そこで2つのことに気づいたという。1つはどんなに貧しい環境で学校に行けない子どもたちでも、才能を秘めているということ。テニスや勉強を教えるとすぐに覚え、見る見るうちに上達し、「もっと教えて!」と学ぶ意欲も高い。彼らが学校に行くことができたら、どんなに大人になるのか、ではどうしたら教育を受けることができるのか、真面目に考えるきっかけにもなった。

 2つ目は、同じ地域の中にあるスラム街で過ごす子どもたちの状況を、学校に行ける子どもたちはあまり理解していなかったこと。その一方で日本やオーストラリアなどのNGO団体が一生懸命支援を行っているが、その時に、NGOに加えて、地域の人が地域にある課題に目を向け取り組むことが必要なのではと考えた。

このことはフィリピンだけに限らず、どの地域においても言えることで、例えば日本では、自分の生まれ育った地域産業や文化を友達に説明できる子どもたちは少なく、義務教育過程から地元産業と触れ合う機会を設けることで、地域をより理解した学生を育むことに繋がるのではと思いを巡らせた

 そこで、スラム街の学校に行けていない子どもたちに対して、教育を受けられている学生が習得した教養を用いて、できることを考え、その知識を共有する。学生は、スラムの子どもたちからも多くのことを吸収するといった互いに支え合う文化を世界各地に授業の一環として展開することができれば、教育格差を改善できるのではと考えるようになった。

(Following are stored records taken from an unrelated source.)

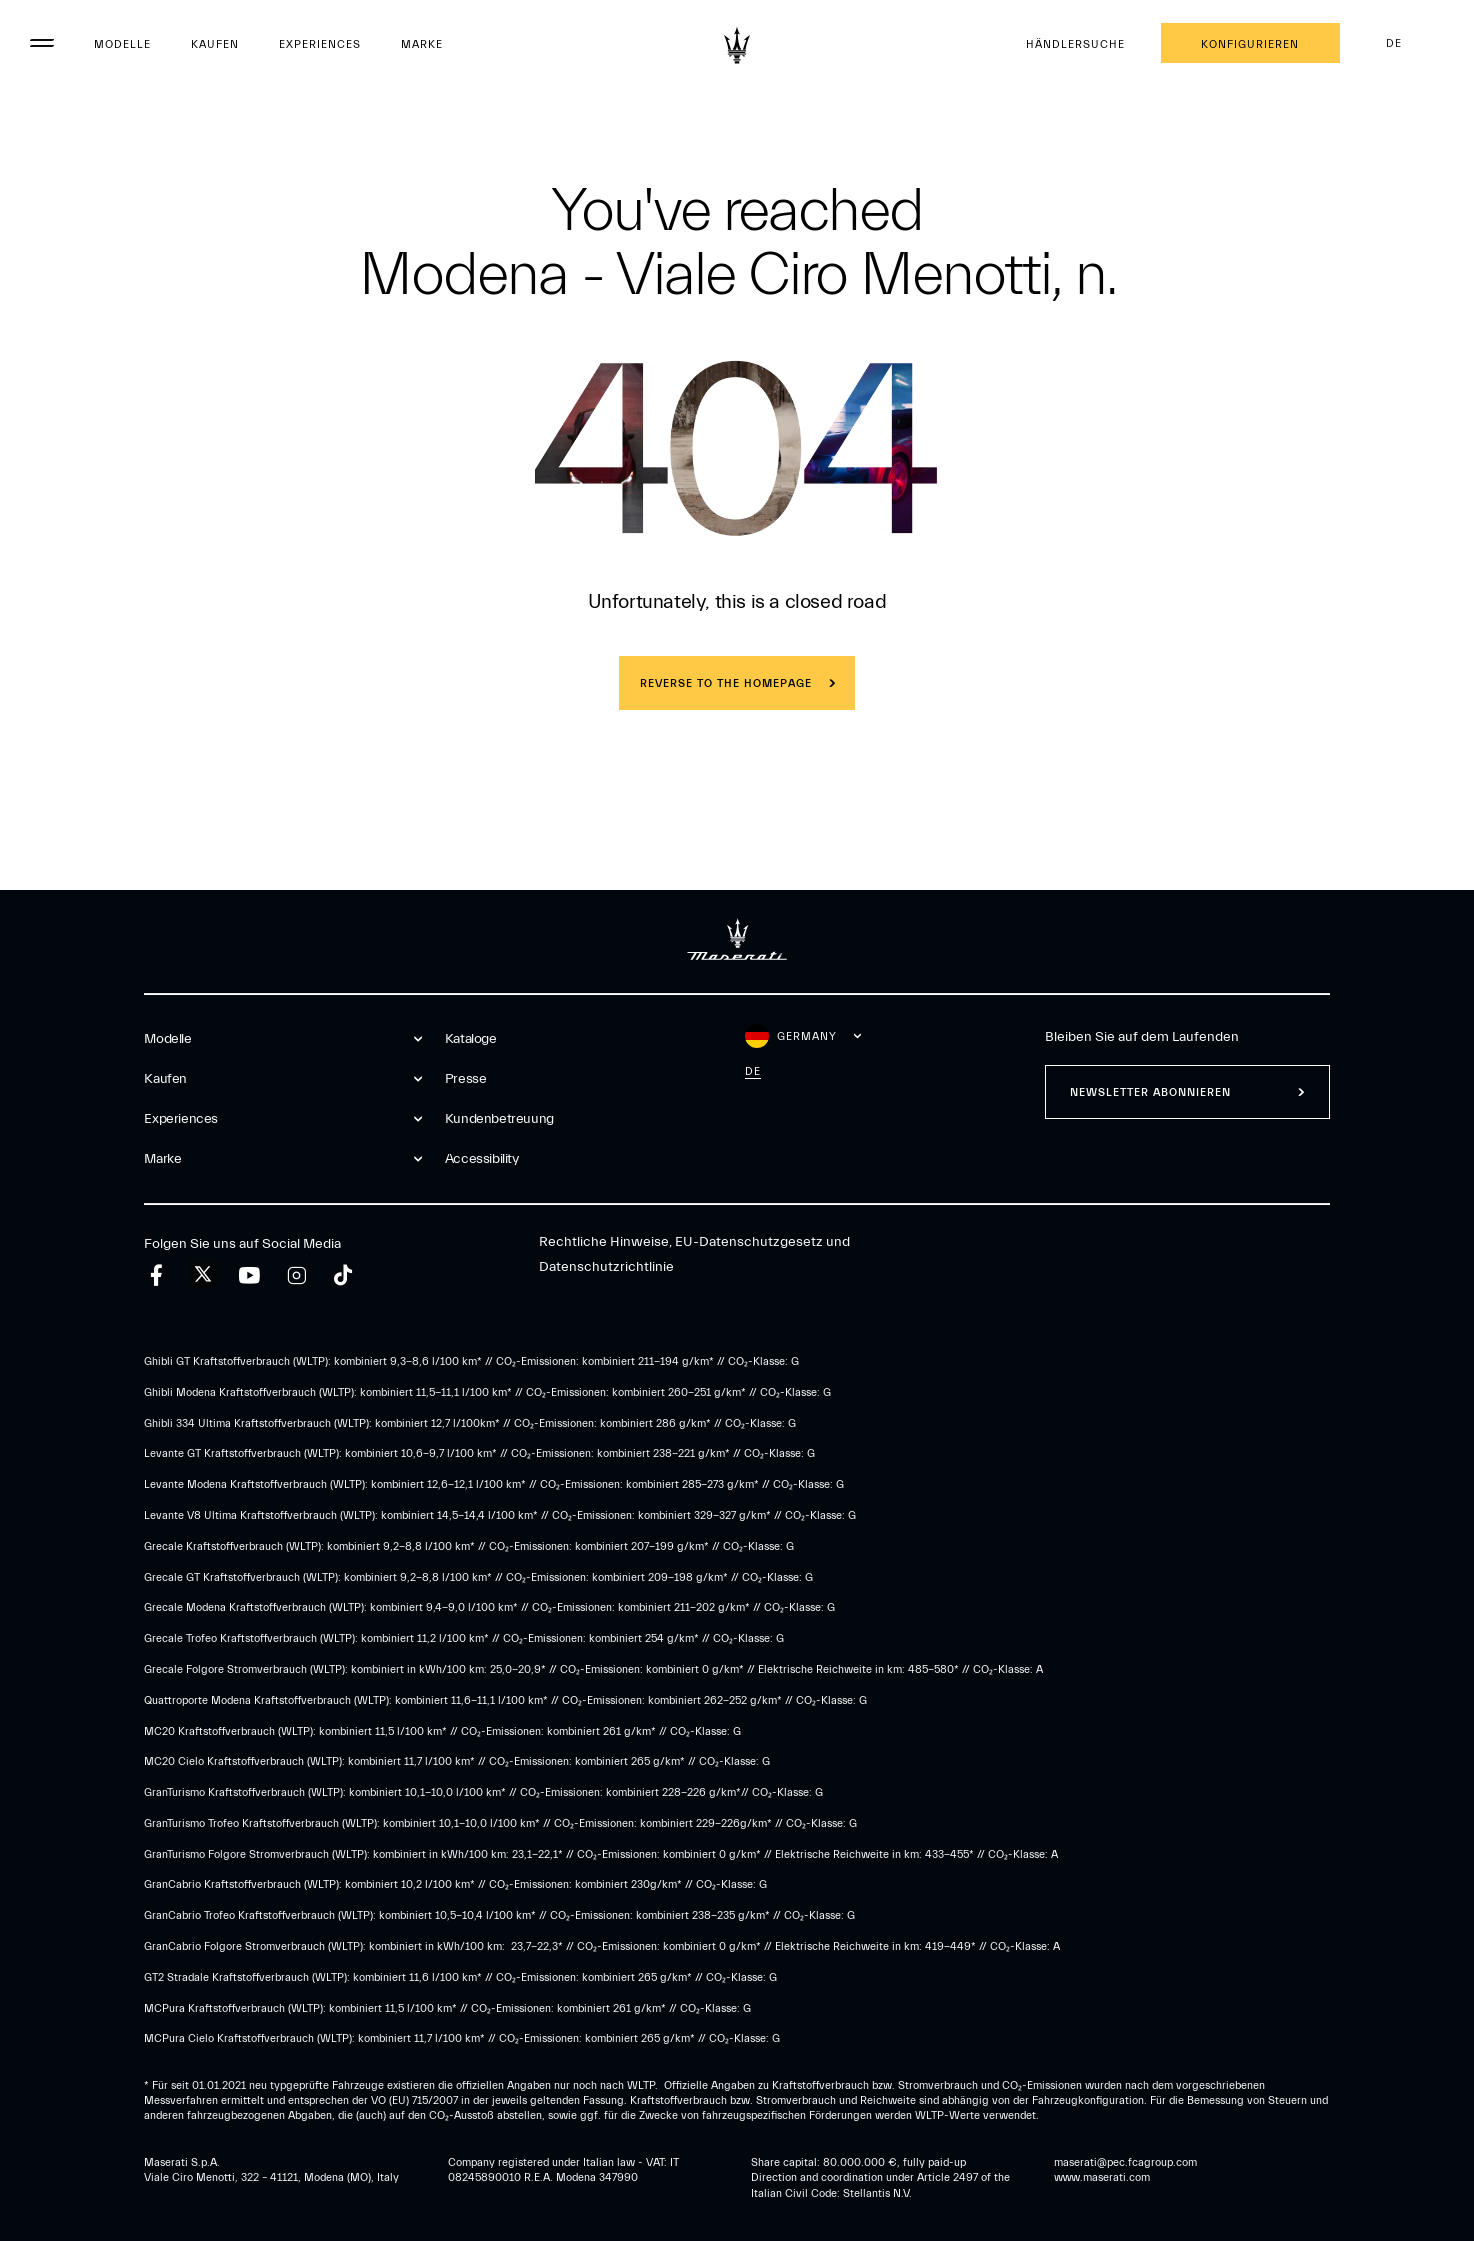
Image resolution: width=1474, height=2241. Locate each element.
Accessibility (482, 1159)
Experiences (320, 44)
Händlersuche (1075, 44)
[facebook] (156, 1275)
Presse (466, 1079)
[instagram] (296, 1275)
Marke (422, 44)
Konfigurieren (1250, 44)
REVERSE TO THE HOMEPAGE (726, 683)
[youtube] (249, 1275)
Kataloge (471, 1039)
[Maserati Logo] (737, 45)
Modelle (122, 44)
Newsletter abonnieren (1150, 1092)
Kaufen (215, 44)
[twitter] (203, 1275)
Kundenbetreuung (499, 1119)
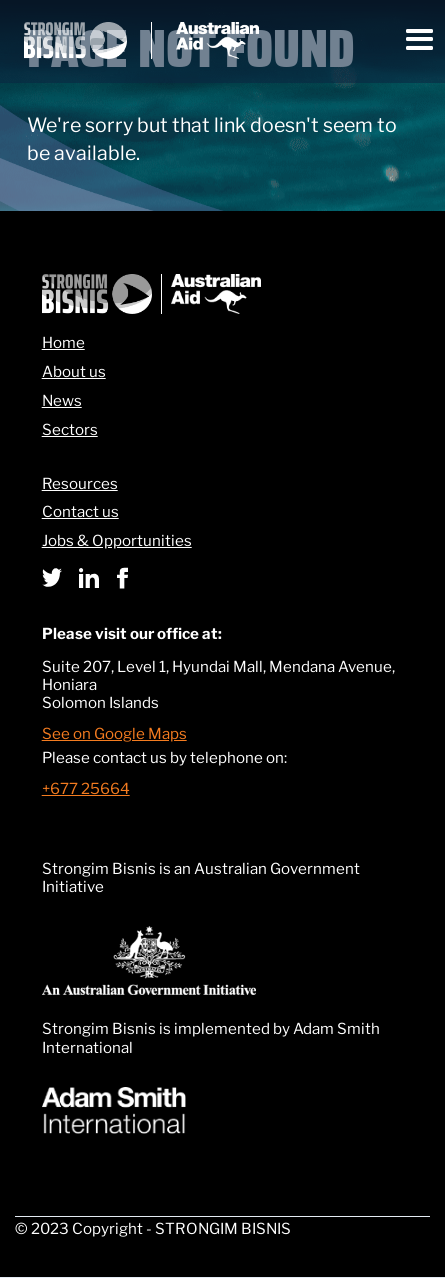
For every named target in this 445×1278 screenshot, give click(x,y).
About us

 それ以外にも、環境問題や伝統産業の衰退、農業における後継者不足、家族間とのコミュニケーションレスなど国・地域で起きている課題にまず目を向け、行動するきっかけを、未来を担う子どもたちが通う学校の授業で取り入れることはできれば、世界はきっと良くなるはず。

そこで、20184月より、関西学院高等部とインドネシアのバリ島の高校生を週に1度繋ぎ、両国の社会課題を議論する授業を開始した。お互いの国のSDGSに則った行いたいテーマを生徒が選び、4人少人数グループで外国人とペアになり、各課題に働きかけてもらうアクティブラーニング授業だ。

 共通言語は、英語で、英語を海外の同級生相手に社会課題を議論することに慣れていない日本人生徒は授業に対する不安を最初は感じるが、アジアは特に親日が多く、日本人と話すことを楽しみにしながら毎度準備をし、且つ笑顔で接してくれるので、日本人生徒は「伝える楽しさ」を覚え、自信を持ち、どんどん自己学習を主体的に行うようになっていくという。

 計10回の授業構成で「何が問題で」「自分たちにできることは何か」「そのアイデアを実行に移し」「最後にオンラインプレゼンテーション」を行う過程の中で、提携校と相互訪問も実施する。生徒たちは、海外文化や言語を学ぶ、アイデアを実行するといった目的のほか、週に1度共に行動してきた海外のチームメイトに会うことを1つの目的としているので、相互訪問における満足度は非常に高く、相互訪問を希望する生徒も実施前よりも増加したという。

日本と交流したいと話す海外校が多く存在している一方で、日本の協力校がまだまだ足りていない状況だ。ぜひ皆様の学校でもどうだろうか。